I recently read an opinion piece where someone was advocating that they did not wish to see the world through science nor religion because they wanted the mystery of the world kept alive. I thought this interesting because typically one chooses either a scientific or a religious approach. Few realize the two can work in tandem, but some are now seeing them both as instruments of modernism and rejecting them as such.
In a manner of speaking, I agree that religion and science can both attempt to be so defining that one feels the wonder sucked right out of their soul. Yesterday as a surprise snow fell, I was at first filled with wonder as I felt the joy of a child peaking out the window on a snow filled morning. Then thoughts arrested my attention of the condition of the roads and what things I might not be able to do. I thought of what the salt on the roads would do to the car. Then I started wishing I had no such knowledge of impediments to safety and other adverse affects of snow. It had muddled my affections for the winter wonder. I sought to push these unwanted thoughts from my mind and enjoy the soft white snow atop the bare tree branches.
There is a desire resonate within us for wonder, mystery, intrigue. We actually enjoy, at times, not knowing how things work, because we want to experience a magical nature. We reminisce of the days where we watched for Santa’s sleigh. We wish for the days when we had no cares about what things cost as we anticipated gifts under the Christmas tree.
The greater the knowledge the more the responsibly and the less we feel we have yet to know. However, it is wisdom to know that no matter how much knowledge we have we are far from knowing even a fraction of what can be known. Still knowledge is not something that can be measured by how many books it can fill for there is a large element that cannot be fully communicated by words on a page.
The best transcript of what snow looks like including personal accounts of what it is like to see and feel it will do little to bring real knowledge to someone who has never experienced it. The same can be said for a sunrise over the ocean or seeing mountains for the first time. The written transcript of an eye witness cannot communicate its grandeur.

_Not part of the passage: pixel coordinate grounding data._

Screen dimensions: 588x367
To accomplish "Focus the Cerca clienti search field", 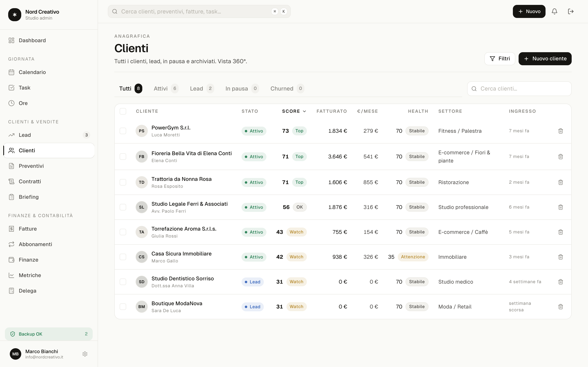I will click(x=519, y=89).
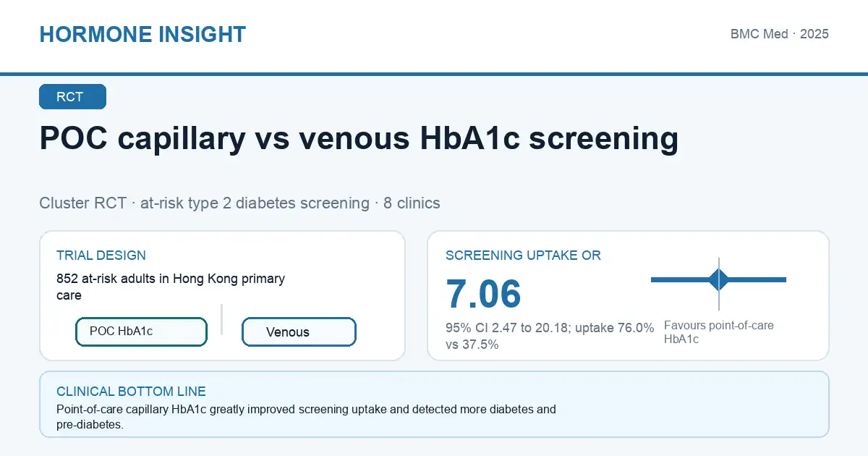Click the SCREENING UPTAKE OR heading

point(523,256)
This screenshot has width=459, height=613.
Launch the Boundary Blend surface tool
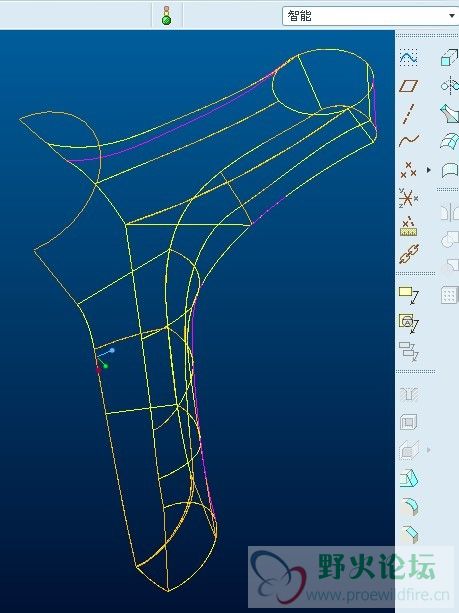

Even a most excellent photograph or painting could never do it justice. Copies and shadows of the real will never produce the mystery and wonder of the real thing.
We may think that knowing all about something robs us of the mystery and wonder of its actual substance, but it does not. We can allow it to at times, but it doesn’t have to. For instance, I enjoy theology immensely. Some find such a study as something that detracts from the splendor of God, but for me I see how much greater He is then the theology about Him. The more I stretch my intellectual understanding the more mystery explodes in my heart.
I think that religion as it is typically known often reduces God to its doctrines just as science can reduce nature to its theories. But neither really have this power for nature is greater than the science about it, and God is much greater than the doctrines concerning Him. When doctrines have become more vital than personal encounters with God, religion has taken shape, but where personal life with God enlightens towards a theological understanding religion has no hold.
I think that knowledge and mystery do not need to be opposites, but rather are different sides of the same coin. This is true whether we are talking about science and nature or theology and God. It’s a matter of perception and having tangible contact with what is substantially real whether seen or unseen.